Parco served on the National Security Council at the White House during the Clinton Administration, overseas with the American Embassy in Tel Aviv and spent two tours as a faculty member at his alma mater.

Following retirement from the military, Parco co-founded a vertically integrated adult-use cannabis company in Pueblo, Colorado in 2014 that included a retail chain of dispensaries in southeast Colorado combined with one of the largest cannabis oil producing companies in the regulated Colorado market using supercritical technology.

In 2016, Parco successfully engaged in a political campaign against cannabis prohibitionists to keep cannabis legal in Pueblo County, Colorado.

He served as a tenured full professor of economics and business Colorado College where he was named Teacher of the Year in 2017. He joined the Schwazze executive team following the merger as head of manufacturing and later, named president of Schwazze Biosciences.

==Social Justice at the US Air Force Academy==
After returning from overseas in 2003, Parco resumed his teaching post at the Air Force Academy in Colorado Springs where he began forwarding evidence of systemic evangelical proselytizing to the institution's chain of command.
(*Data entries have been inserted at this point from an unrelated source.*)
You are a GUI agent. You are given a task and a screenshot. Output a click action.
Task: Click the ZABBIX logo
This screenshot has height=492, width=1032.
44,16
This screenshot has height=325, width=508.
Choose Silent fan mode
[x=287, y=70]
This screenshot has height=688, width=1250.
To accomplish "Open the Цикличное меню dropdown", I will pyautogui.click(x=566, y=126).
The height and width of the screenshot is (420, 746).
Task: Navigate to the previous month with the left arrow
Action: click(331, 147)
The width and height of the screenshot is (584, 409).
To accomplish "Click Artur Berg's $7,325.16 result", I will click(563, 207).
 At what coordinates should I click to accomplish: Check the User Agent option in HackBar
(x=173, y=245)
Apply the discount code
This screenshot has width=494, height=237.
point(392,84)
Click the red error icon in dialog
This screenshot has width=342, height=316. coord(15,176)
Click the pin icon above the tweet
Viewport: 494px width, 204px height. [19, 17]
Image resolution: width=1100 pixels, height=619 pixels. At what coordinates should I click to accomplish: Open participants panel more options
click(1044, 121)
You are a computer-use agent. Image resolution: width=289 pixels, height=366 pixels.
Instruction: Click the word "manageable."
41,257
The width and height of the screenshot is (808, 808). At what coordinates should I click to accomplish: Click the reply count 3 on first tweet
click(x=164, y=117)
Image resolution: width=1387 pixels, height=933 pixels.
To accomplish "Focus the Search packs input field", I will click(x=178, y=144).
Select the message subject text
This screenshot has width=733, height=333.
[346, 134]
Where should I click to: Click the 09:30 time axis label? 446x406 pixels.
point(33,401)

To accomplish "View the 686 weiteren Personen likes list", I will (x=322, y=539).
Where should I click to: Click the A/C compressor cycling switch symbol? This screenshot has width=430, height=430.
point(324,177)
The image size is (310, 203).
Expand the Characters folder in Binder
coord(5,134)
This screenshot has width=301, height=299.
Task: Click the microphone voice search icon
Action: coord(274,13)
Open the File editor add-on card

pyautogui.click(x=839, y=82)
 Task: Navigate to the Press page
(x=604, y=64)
In 2005, following the ousting of Air Force chaplain Melinda Morton, the Air Force investigated the nationally publicized religious intolerance crisis, and released a report identifying a series of problems that led to the issuance of revised religious guidelines. He later co-authored a paper with Barry Fagin in the Humanist proposing an Oath of Equal Character, and explaining the structural problems that likely led to the observed issues. In 2007, he was awarded the Thomas Jefferson National Award for the Preservation of Religious Freedom, for his efforts by the Military Religious Freedom Foundation. He was subsequently reassigned to the Air Command and Staff College in 2007 where he ended his military career teaching courses in leadership and strategy. He received the Outstanding Faculty Award from the Military Officers Association of America in 2009 and in 2010, he became the first military officer in the history of Air University to be promoted to the academic rank of full professor and later named educator of the year. He retired from active duty in 2011.

==Mesa Organics==
In 2014, Parco and his wife founded Mesa Organics, a vertically integrated adult-use cannabis operation on the property in which is family has resided for five generations. In 2016, Parco successfully ran the "Vote No on 200" campaign to keep cannabis legal in Pueblo County. By 2018, working in conjunction with local growers, he created one of the largest supply chains for bulk cannabis oil in Colorado. In June 2019, Medicine Man Technologies signed a binding term sheet to acquire the Mesa Organics chain of dispensaries and Purplebee's, a large-scale cannabis extraction plant. Parco announced his retirement from academia to join the executive team of Schwazze in April 2020.

==Books and publications==
Parco has authored several dozen papers and six books to include the path-breaking manuscript, "For God and Country", chronicling the growing religious fundamentalism in the US military and the first paper on the effects of pressure with supercritical extraction of cannabis. He is a co-author of The 52nd Floor, Echoes of Mind and The Line and a co-editor of Attitudes Aren't Free: Thinking Deeply About Diversity in the US Armed Forces (vol I), The Rise and Fall of DADT and Attitudes Aren't Free: A Call to Action (vol II).